## PROBLEM DETAILS
Copy out all of the entries below without any change.

## DATA RECORDS
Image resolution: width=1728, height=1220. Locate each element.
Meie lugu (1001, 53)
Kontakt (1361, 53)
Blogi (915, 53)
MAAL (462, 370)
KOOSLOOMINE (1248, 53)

## SOLUTION FOR THIS PROBLEM
Image resolution: width=1728, height=1220. Locate each element.
Meie lugu (1001, 53)
Kontakt (1361, 53)
Blogi (915, 53)
MAAL (462, 370)
KOOSLOOMINE (1248, 53)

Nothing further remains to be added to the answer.